**Task objective**: Using the entries that follow, establish how many lines contain the word "agent" and give only that figure.

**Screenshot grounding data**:
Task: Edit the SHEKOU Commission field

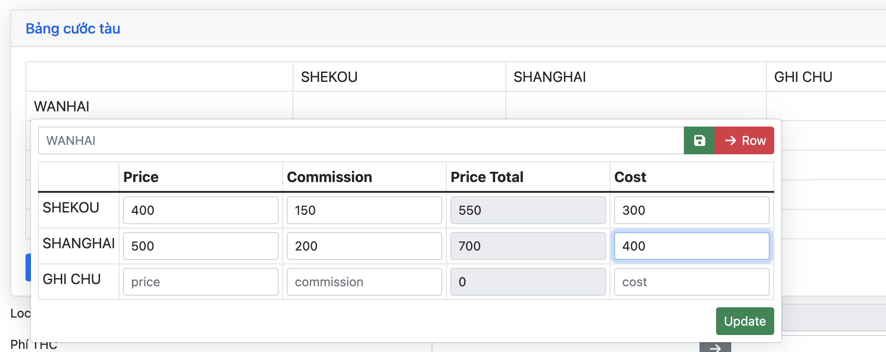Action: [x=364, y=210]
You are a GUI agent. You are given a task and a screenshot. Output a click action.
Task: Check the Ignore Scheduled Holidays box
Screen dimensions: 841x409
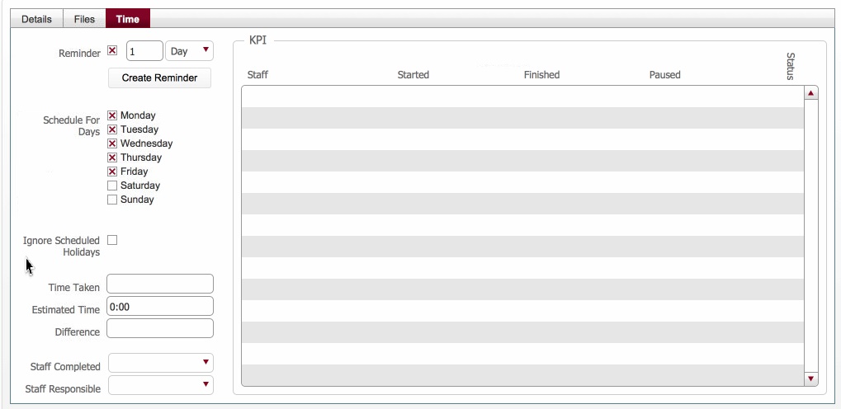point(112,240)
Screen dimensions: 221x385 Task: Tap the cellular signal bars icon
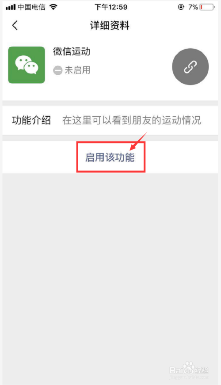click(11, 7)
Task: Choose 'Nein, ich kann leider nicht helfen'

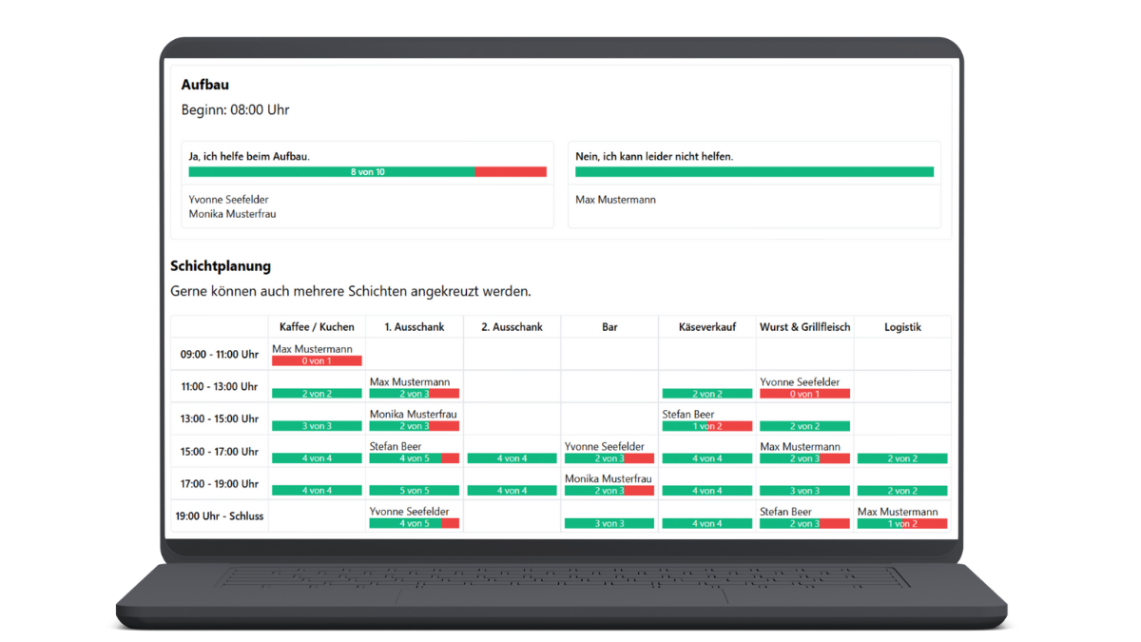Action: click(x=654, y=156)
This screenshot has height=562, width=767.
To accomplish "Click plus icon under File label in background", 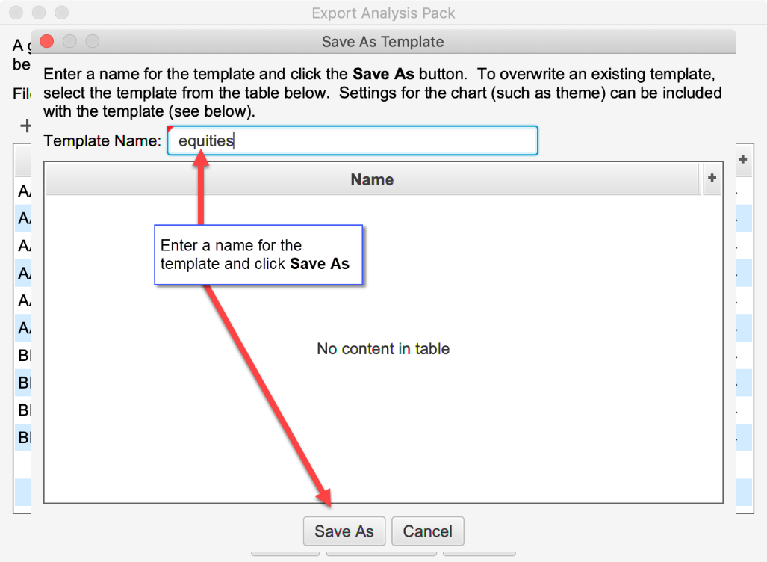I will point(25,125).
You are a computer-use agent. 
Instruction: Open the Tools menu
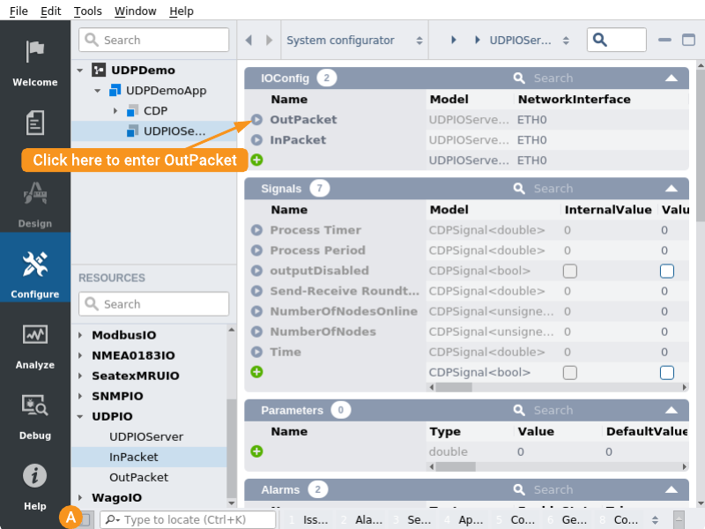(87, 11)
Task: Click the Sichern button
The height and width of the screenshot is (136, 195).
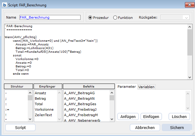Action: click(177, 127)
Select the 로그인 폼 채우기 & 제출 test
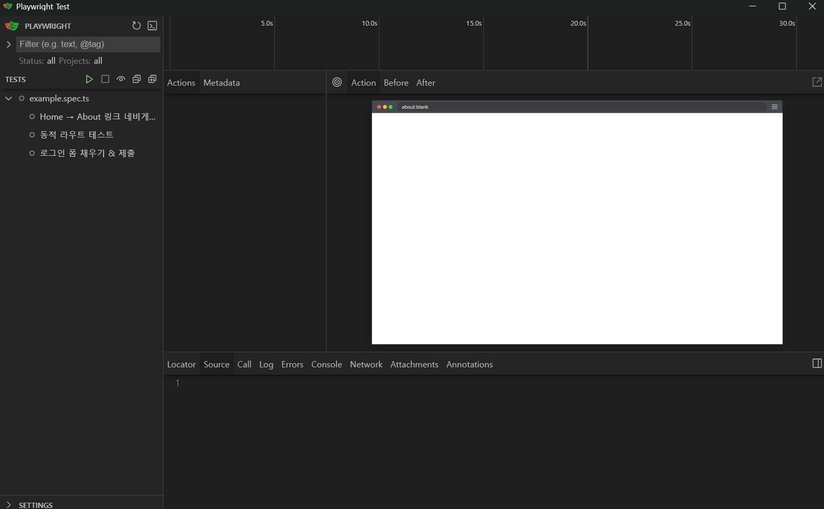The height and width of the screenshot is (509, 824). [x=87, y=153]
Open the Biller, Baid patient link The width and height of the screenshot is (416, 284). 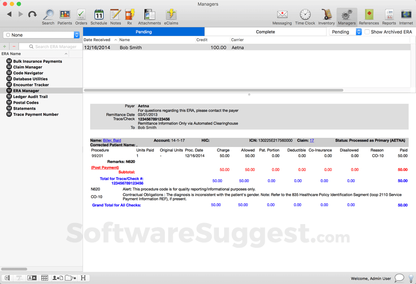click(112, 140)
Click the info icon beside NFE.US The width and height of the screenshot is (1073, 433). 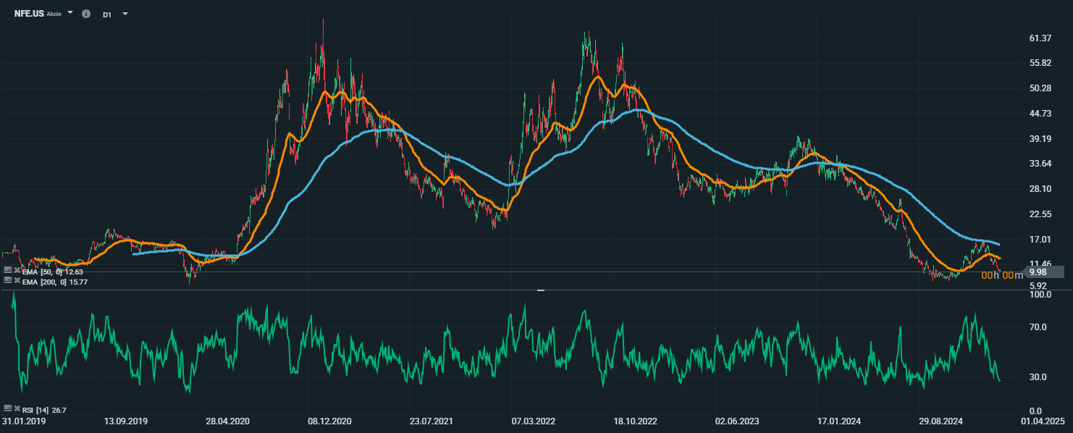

**Solution for this exercise**: 2